I have known for a long time that my frustrations block my flow. I get so annoyed and focused on what is not working, that I cannot see what is working – and a lot is going really well. I wonder if you are the same? Sometimes I cannot allow myself to feel good or appreciate what I have, due to focusing on the negative.
So when I try to focus on letting my intuition guide me, often my frustration is in the way. I can’t hear my intuition – all I hear is my fear and my self-critic.

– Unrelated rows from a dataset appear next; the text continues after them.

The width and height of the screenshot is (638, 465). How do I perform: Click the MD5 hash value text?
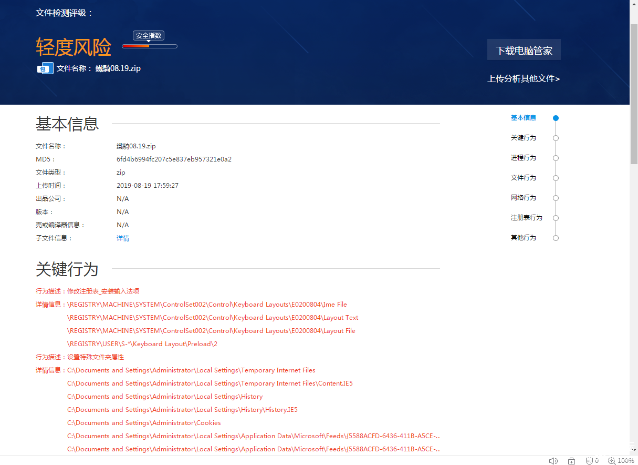[x=174, y=159]
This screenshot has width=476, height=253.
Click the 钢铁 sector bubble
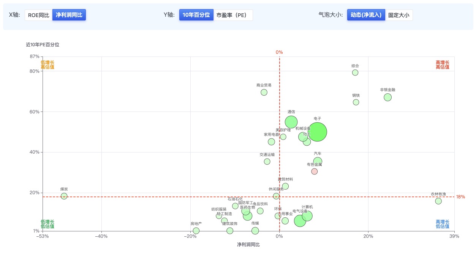tap(356, 102)
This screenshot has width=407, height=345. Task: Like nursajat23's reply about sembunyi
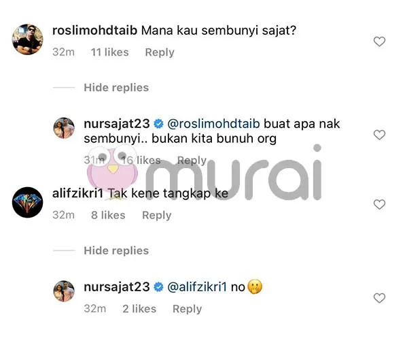(379, 135)
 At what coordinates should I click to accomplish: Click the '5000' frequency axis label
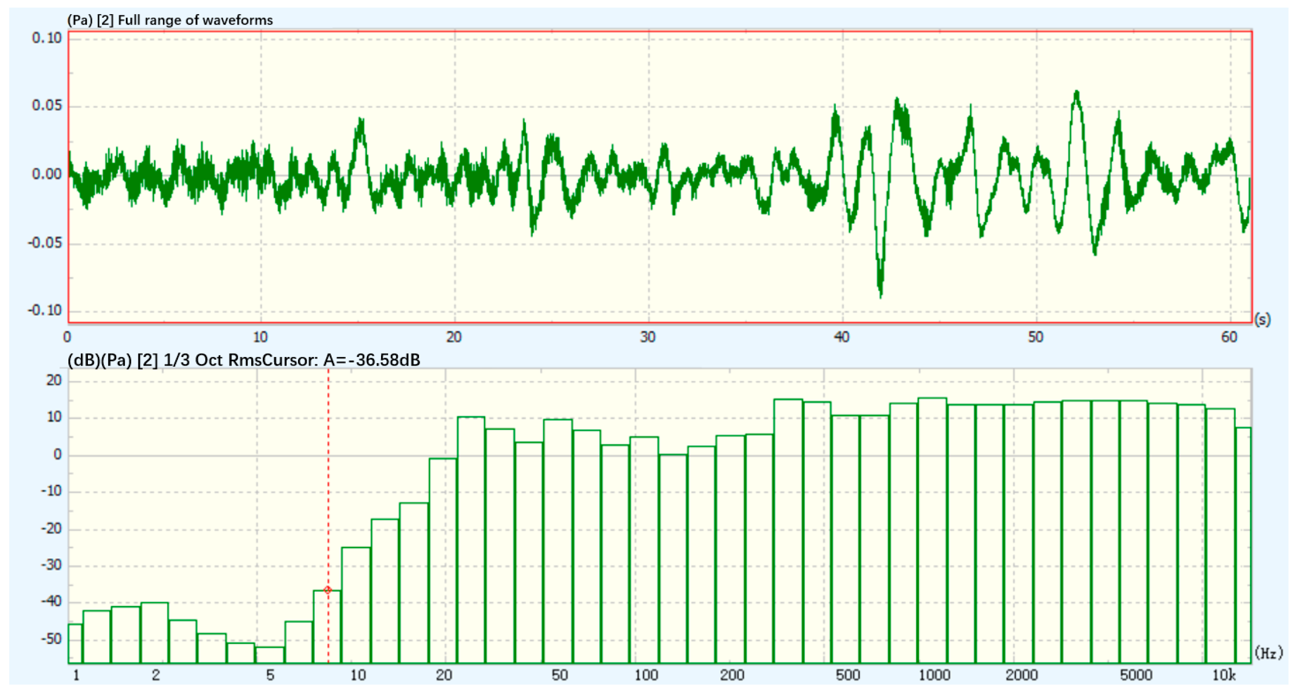pos(1135,675)
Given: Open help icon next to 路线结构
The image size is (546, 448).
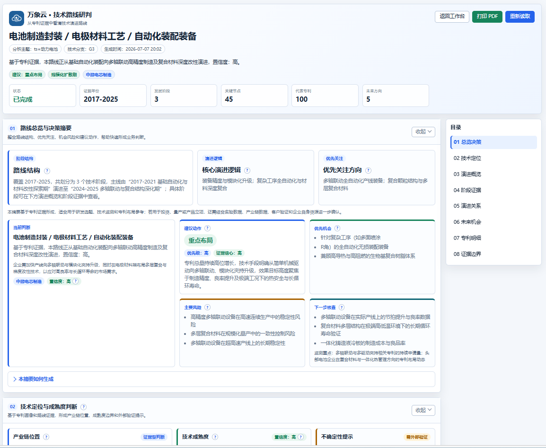Looking at the screenshot, I should pos(47,171).
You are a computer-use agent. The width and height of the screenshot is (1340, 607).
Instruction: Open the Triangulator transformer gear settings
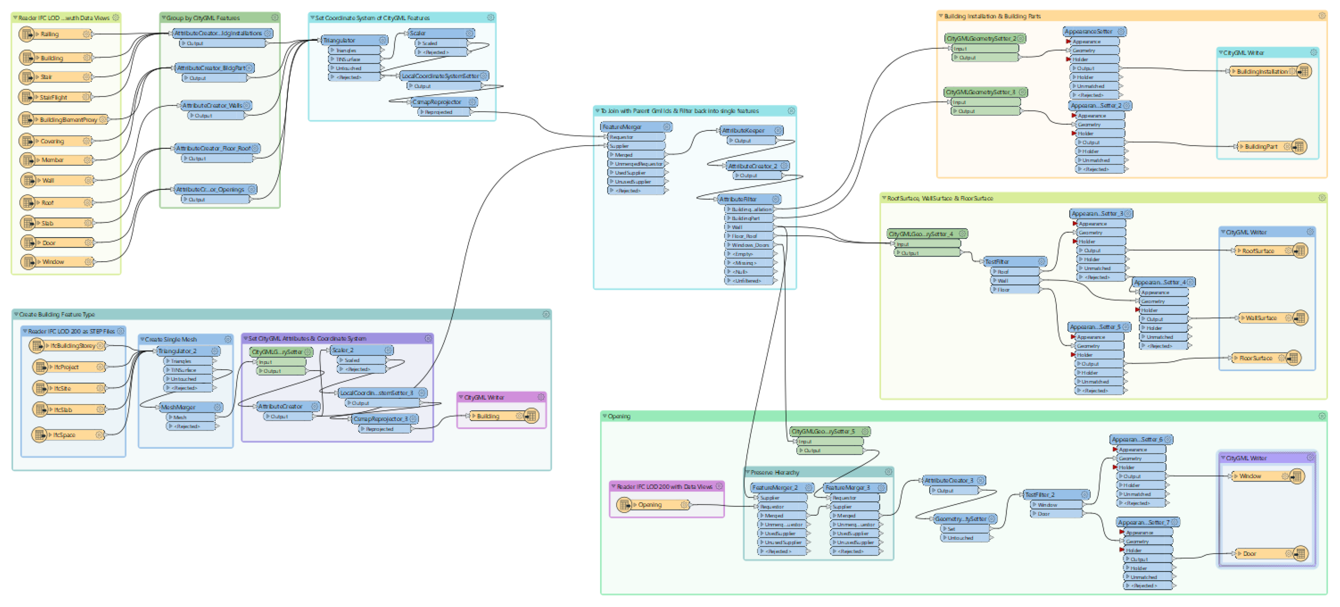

My self-critic tells me that everything is on the brink of falling apart, and that things aren’t working, and that my reputation is slowly being ruined, and that it’s only a matter of time before I’m discovered to be a fraud.
How horrible we can be to ourselves!
Hence, I have been exploring why I find it so hard to allow myself to feel good. Why can’t I allow myself to focus on what is working, rather than what isn’t?
Part of the reason is that I feel that I need to give a lot, and prove myself through hard work, before I deserve anything in return. I feel deeply unworthy of money, attention, love, praise, and ease.
Taking it easy feels like I’m slacking off – and if I’m slack, I cannot justify my worth and my value. I don’t even know who I’m trying to justify myself to! My staff, my clients, my colleagues, my peers, my industry, or the world!?!
It’s a horrible cycle.
Instead, some of the self-love that I should be learning and practicing from Kim Morrison might undo this behaviour.